§ SHORT EXERCISE 1
In the listing, rewrite the part that opens with the line containing "Image resolution: width=1002" and closes with the line containing "Click the green", swapping "column header" for "column heading" and leaving everything else unchanged.

────────────────────────────────────────

Figure 4. Sample demonstration for renewable and non-renewable sources of energy during remediation instruction (senior three).

This support aims to enhance performance in core subjects and foster confidence and establish a more robust academic foundation, ultimately benefiting students across all their courses. Additional information related to the remediation learning techniques can be accessed via the following link:https://www.nesa.gov.rw/fileadmin/user_upload/NESA/Ressources/Remedial_and_catch_up_program/GENERAL_GUIDE_TO_REMEDIAL_AND_CATCH_UP_PROGRAMS_FOR_STUDENTS_AT_RISK_OF_REPETITION_AND_DROPPING_OUT_19.11.2020.pdf; https://allafrica.com/stories/202110070044.html

Data analysis techniques

Data analysis was conducted to examine the performance of both students and teachers, involving data entry, filtering, and scoring using Microsoft Excel 2019 and Origin version 2019b. In Microsoft Excel, we generated several figures: Comparative analysis of senior one students in pre-and post-test; Comparative analysis of senior two students in pre-and post-test; Comparative analysis of senior three students in pre-and post-test; Teachers performance in both pre-and post-tests. Subsequently, we turned to Origin 2019b to generate tables and figures for a more comprehensive analysis. To assess the impact of remediation and training, we computed descriptive and inferential statistics to analyze the data. The results were then presented using tables and figures created in Origin version 2019b software. These tables are Descriptive statistics of pre-and post-test-senior one; Inferential statistics-senior one student; Descriptive statistics of pre-and post-test-senior two; Inferential statistics-senior two students; Descriptive statistics of pre-and post-test-senior three; Inferential statistics-senior three students; Descriptive statistics of pre-and post-test-Physics teachers; Inferential Statistics-Physics teachers. Whilst, figures are: Difference in performance of senior one students in pre-and post-test; Difference in performance of senior two students in pre-and post-test; Difference in performance of senior three students in pre-and post-test; Difference in performance of physics teachers in pre-and post-test. To assess the statistical significance between the performance of students and teachers in their pre-and post-tests, we utilized the Wilks’ Lambda nonparametric test. This test allowed us to make meaningful comparisons and draw conclusions regarding the impact of remediation and training on both students and teachers.

Results

Lower secondary students’ performance due to the effectiveness of remediation

Figure 5 presents a comparative analysis of senior students’ performance, with the blue color representing their performance in the pre-test and the orange color representing their performance in the post-test. The assessment covered two senior one units: 'Current Electricity’ and 'Qualitative Analysis of Linear Motion’. Overall, there is an improvement in students’ performance from the pre-test to the post-test. For instance, in the pre-test, student 2 scored 21%, while achieved 77% in the post-test. Similarly, student 16 scored 44% in the pre-test and 67% in the post-test. Although there were some students who scored above 90%, they are not mentioned here as their scores did not change significantly between the pre-test and post-test. However, most students demonstrated improvement, except for student 13, who did not show any progress. Surprisingly, there was a decrease in performance from the pre-test to the post-test for student 6. This scored 39 in the pre-test and 28 in the post-test.

────────────────────────────────────────

§ SHORT EXERCISE 2
According to the article, which test was used to assess the statistical significance of the pre-test and post-test performance?

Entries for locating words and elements
────────────────────────────────────────

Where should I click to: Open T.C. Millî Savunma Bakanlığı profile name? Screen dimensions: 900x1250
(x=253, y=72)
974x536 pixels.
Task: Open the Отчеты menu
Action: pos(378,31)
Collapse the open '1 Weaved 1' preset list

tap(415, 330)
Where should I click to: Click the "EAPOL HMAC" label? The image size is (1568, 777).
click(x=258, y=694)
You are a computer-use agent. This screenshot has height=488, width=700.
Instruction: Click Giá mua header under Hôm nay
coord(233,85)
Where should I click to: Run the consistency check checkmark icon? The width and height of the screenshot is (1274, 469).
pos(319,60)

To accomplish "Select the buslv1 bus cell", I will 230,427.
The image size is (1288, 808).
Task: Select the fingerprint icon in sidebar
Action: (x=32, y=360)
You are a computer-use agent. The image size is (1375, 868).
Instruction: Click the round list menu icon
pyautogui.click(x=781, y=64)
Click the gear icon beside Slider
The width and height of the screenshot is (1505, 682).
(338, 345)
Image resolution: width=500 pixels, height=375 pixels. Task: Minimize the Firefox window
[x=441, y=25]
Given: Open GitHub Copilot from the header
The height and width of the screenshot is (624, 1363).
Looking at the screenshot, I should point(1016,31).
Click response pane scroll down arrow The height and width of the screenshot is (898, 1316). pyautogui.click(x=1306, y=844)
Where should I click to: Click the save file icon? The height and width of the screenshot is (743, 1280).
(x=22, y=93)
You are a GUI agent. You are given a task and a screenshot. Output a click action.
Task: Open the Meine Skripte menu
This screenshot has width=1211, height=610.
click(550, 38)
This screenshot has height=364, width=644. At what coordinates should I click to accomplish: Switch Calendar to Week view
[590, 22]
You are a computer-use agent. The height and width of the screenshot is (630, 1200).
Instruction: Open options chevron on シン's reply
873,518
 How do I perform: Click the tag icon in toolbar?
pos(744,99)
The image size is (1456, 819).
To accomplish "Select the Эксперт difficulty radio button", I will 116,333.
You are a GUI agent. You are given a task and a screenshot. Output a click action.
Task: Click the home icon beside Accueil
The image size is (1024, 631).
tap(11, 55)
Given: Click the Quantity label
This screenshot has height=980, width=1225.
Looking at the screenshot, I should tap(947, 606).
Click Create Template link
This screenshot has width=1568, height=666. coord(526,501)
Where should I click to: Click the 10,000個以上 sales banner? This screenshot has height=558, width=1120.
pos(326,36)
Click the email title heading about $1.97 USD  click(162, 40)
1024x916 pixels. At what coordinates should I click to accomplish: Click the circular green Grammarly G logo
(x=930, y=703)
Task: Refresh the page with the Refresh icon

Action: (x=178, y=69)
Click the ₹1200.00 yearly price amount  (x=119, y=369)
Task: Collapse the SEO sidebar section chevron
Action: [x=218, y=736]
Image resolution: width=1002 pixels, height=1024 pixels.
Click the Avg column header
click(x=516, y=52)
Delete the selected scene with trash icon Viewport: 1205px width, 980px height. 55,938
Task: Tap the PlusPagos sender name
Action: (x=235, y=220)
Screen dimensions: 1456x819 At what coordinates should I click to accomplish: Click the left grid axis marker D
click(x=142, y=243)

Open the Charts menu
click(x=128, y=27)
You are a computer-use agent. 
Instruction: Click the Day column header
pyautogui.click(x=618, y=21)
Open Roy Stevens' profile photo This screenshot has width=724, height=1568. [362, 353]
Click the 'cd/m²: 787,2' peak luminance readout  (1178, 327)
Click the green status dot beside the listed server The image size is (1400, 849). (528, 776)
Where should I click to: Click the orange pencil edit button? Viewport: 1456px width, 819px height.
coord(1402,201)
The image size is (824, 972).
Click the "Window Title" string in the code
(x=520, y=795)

────────────────────────────────────────

§ TASK RESPONSE 1
Image resolution: width=1002 pixels, height=1024 pixels.
Click the Avg column heading
click(x=516, y=52)
Delete the selected scene with trash icon Viewport: 1205px width, 980px height. 55,938
Task: Tap the PlusPagos sender name
Action: (x=235, y=220)
Screen dimensions: 1456x819 At what coordinates should I click to accomplish: Click the left grid axis marker D
click(x=142, y=243)

Open the Charts menu
click(x=128, y=27)
You are a computer-use agent. 
Instruction: Click the Day column heading
pyautogui.click(x=618, y=21)
Open Roy Stevens' profile photo This screenshot has width=724, height=1568. [362, 353]
Click the 'cd/m²: 787,2' peak luminance readout  (1178, 327)
Click the green status dot beside the listed server The image size is (1400, 849). (528, 776)

§ TASK RESPONSE 2
The Wilks' Lambda nonparametric test.